Expert: ‘Pharmacists Should Have a Role at the Table’ When Payer or Drug Availability Challenges Arise

Shannon Hough, director of ClinReview and Clinical Content for McKesson, discusses the advantages of including pharmacy staff as part of the care team when payer or drug availability challenges arise.

Pharmacy Times interviewed Shannon Hough, director of ClinReview in Clinical Content for McKesson, on the growing shift to biosimilars in oncology, which is impacting patients and practices by reducing the financial burden of oncology treatments and increasing access to therapies resulting in greater medication adherence.

Alana Hippensteele: What are the advantages of including pharmacy staff as part of the care team when payer or drug availability challenges arise?

Shannon Hough: This is probably one of my favorite questions, because I, as a pharmacist, think that medications are complex and any place where the use of medications is being discussed, I think a pharmacist should have a role at the table.

Pharmacists, by trade, have training both in medicinal chemistry and pharmacology that really allows them to evaluate the scientific data behind different entities, behind different therapies to provide a sound evaluation of when alternatives should be evaluated.

The other thing that pharmacists do within organizations is they really speak the language of medications with high fluency. What that enables pharmacists to do is liaise in between physicians, patients, financial coordinators, and payers to really speak the language of the needs of medications within each of those other kinds of outskirts of the way medications are used. So having a pharmacist on your team any time you're evaluating ways medications can be used, I believe, is highly valuable.

Alana Hippensteele: Absolutely. How does pharmacy involvement in a [therapeutic interchange program (TIC)] program impact patients and providers?

Shannon Hough: Yeah, pharmacists who are involved in TIC, or therapeutic interchange programs, I think, play several roles and that has an impact on providers and patients.

So, on the provider and organizational side, having a pharmacist involved in the analysis and development of a TIC, I think, is required. The pharmacist evaluation of the clinical data and the role that they can play with the interpretation of the molecular entity is valuable and saying you should develop and implement a TIC, when it comes to the patient and actual using a TIC program within the practice, pharmacists’ involvement really can decrease the time of implementation.

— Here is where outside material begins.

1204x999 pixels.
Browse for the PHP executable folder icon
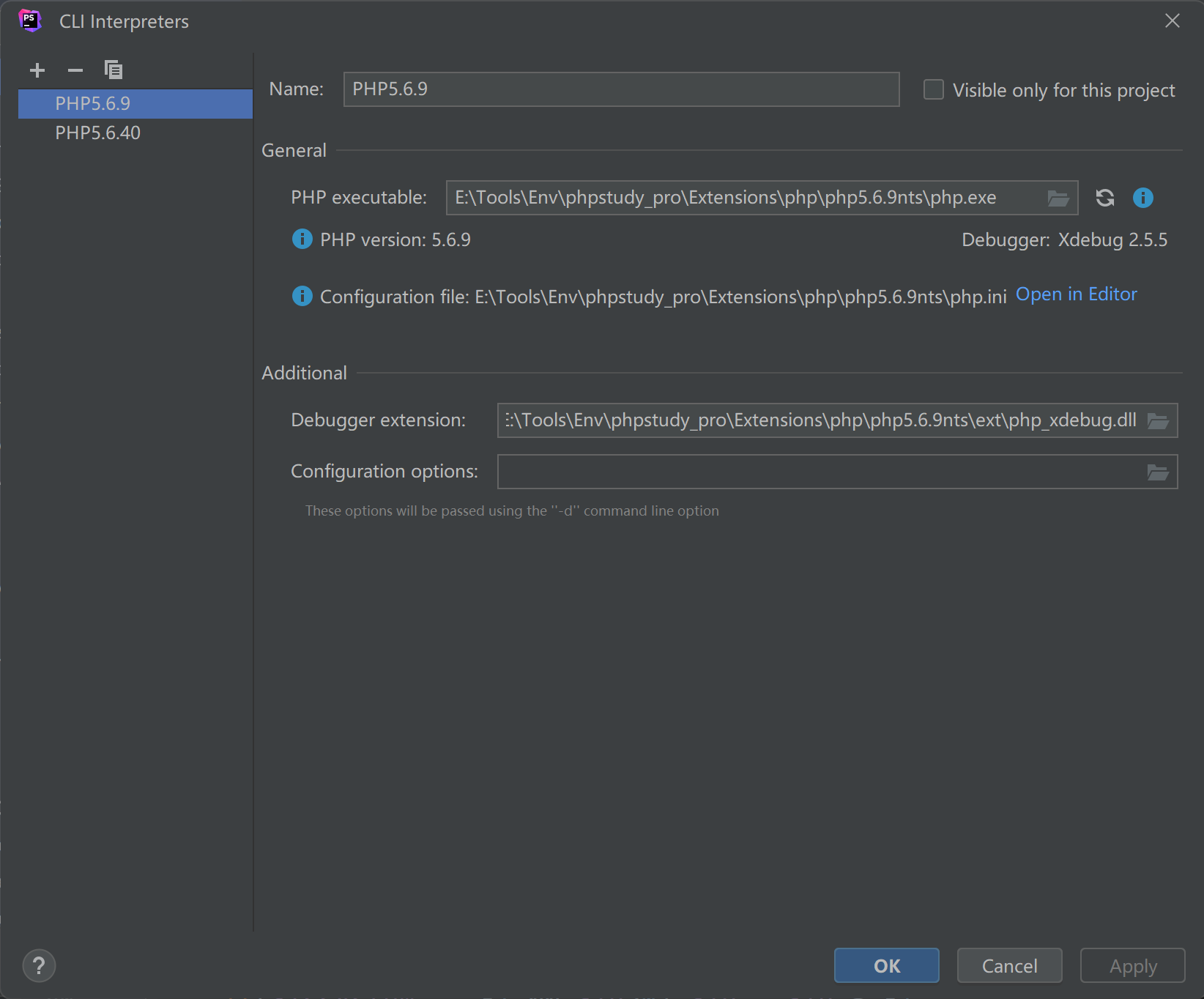1058,198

So, many organizations will develop something called a protocol, where if a product within a certain class, drug A, is ordered, and drug A has been determined to be equivalent to drugs, B, C, and D, anytime that one of those agents is ordered, a pharmacist can intervene seamlessly for the physician and for the patient to have those things sorted out. So, the drug that is the most useful to the patient to the practice and required by the insurance company at times can be the one that's ordered, and really decrease that coordination time and back and forth within the ordering team.

Alana Hippensteele: Right. Absolutely. What is the pharmacy’s role in managing step edits by payers?

Shannon Hough: Yeah, I think pharmacies can have several roles within managing step edits, as required by payers. Just in general, coverage rules from payers are increasing with complexity. And so, organizations may have made a specific decision about carrying a product of choice for various reasons.

But by and large, I think organizations are needing to carry several different products within a given class based on these step edits. So, pharmacists, I think, play a role in implementing some of those therapeutic interchanges when they exist within an organization or practice to say, I see this patient, I see these other data points about the patient, such as who their insurer is, and they can help to navigate selecting the similar therapy that would be covered by their insurance, if that's clinically appropriate.

Alana Hippensteele: Right. Thank you so much for taking the time to speak with me today, Shannon.

Shannon Hough: Yeah, thanks a lot for having me.